The world is currently plagued by increasing poverty and continually
widening divisions between the haves and the have-nots. These divisions
- the environmental divide, the policy divide, the vulnerability gap and
the lifestyle divide - all threaten sustainable development. They must
be addressed urgently, and with greater success than has often been the
case in the past. Certain key areas of attention have been identified
for global action at all levels to ensure the success of sustainable development.
Prime among them are alleviating poverty for the world's have-nots, reducing
excessive consumption among the more affluent, reducing the debt burden
of developing countries, and ensuring adequate governance structures and
funding for the environment.
Underlying this action, however, must be the greater provision of and
access to information in all its forms as the fundamental basis of successful
planning and decision-making. The information revolution holds the possibility
of providing cheap and reliable information in appropriate forms to all
stakeholders in the environment - decision makers, local communities,
the general public - thus enabling them to participate more meaningfully
in decisions and actions that determine the courses of their daily lives
and of those of succeeding generations.
The final section of GEO-3 presents possible policy options for
the future based on UNEP experience, the GEO-3 assessment and wide
consultations at different levels. The suggestions are intended as a check-list
from which to make appropriate selections for action. The overriding need
in policy development is for a balanced approach towards sustainable development.
From the environment perspective, this means bringing the environment
in from the margins to the heart of development. The fields where action
is suggested cover the need to:
- Rethink environmental institutions because they need to adapt to
new roles and partnerships to fulfil present obligations and confront
emerging environmental challenges.
- Strengthen the policy cycle so that it becomes more rigorous, systematic,
integrated and able to develop policies that are better attuned to specific
localities and situations.
- Provide an enhanced international policy framework to overcome the
fragmentation and duplication inherent in the present system.

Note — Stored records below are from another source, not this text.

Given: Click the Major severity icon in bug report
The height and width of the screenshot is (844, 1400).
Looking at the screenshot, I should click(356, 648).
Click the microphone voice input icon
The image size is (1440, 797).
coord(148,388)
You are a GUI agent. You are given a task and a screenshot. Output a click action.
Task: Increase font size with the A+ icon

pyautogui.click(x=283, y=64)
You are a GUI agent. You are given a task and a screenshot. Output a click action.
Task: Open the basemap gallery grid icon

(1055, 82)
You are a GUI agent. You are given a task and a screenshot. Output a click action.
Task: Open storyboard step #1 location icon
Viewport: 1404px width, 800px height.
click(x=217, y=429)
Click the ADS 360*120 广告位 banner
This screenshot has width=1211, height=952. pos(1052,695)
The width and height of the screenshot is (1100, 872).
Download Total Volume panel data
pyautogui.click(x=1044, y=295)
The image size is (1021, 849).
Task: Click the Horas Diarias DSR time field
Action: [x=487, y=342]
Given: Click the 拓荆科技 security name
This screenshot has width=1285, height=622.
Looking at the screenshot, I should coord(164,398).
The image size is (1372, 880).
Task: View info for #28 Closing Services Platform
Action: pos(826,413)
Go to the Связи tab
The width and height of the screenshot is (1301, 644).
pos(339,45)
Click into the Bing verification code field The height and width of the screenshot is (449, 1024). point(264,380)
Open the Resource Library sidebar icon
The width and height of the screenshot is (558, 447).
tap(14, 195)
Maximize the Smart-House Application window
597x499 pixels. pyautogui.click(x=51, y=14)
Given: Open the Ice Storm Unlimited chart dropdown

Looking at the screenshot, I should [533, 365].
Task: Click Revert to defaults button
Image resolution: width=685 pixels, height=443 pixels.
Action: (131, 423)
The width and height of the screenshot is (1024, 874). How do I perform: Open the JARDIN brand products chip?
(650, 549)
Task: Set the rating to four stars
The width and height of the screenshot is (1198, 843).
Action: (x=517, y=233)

- Use trade more effectively for the benefit of sustainable development
to capitalize on the new opportunities provided by trade liberalization.
- Harness technology for the environment and manage the associated
risks to maximize the potential of new technologies to deliver substantial
environmental and social gains.
- Adjust and coordinate policy instruments, including various legal
frameworks, and measures such as valuing environmental goods and services,
ensuring that markets work for sustainable development and promoting
voluntary initiatives, to develop appropriate packages that work more
effectively for the environment.
- Monitor policy performance with the aim of improving levels of implementation,
enforcement and compliance.
- Re-define and share roles and responsibilities between local, regional
and global levels to provide efficient solutions to managing complex
and varied situations at a variety of scales.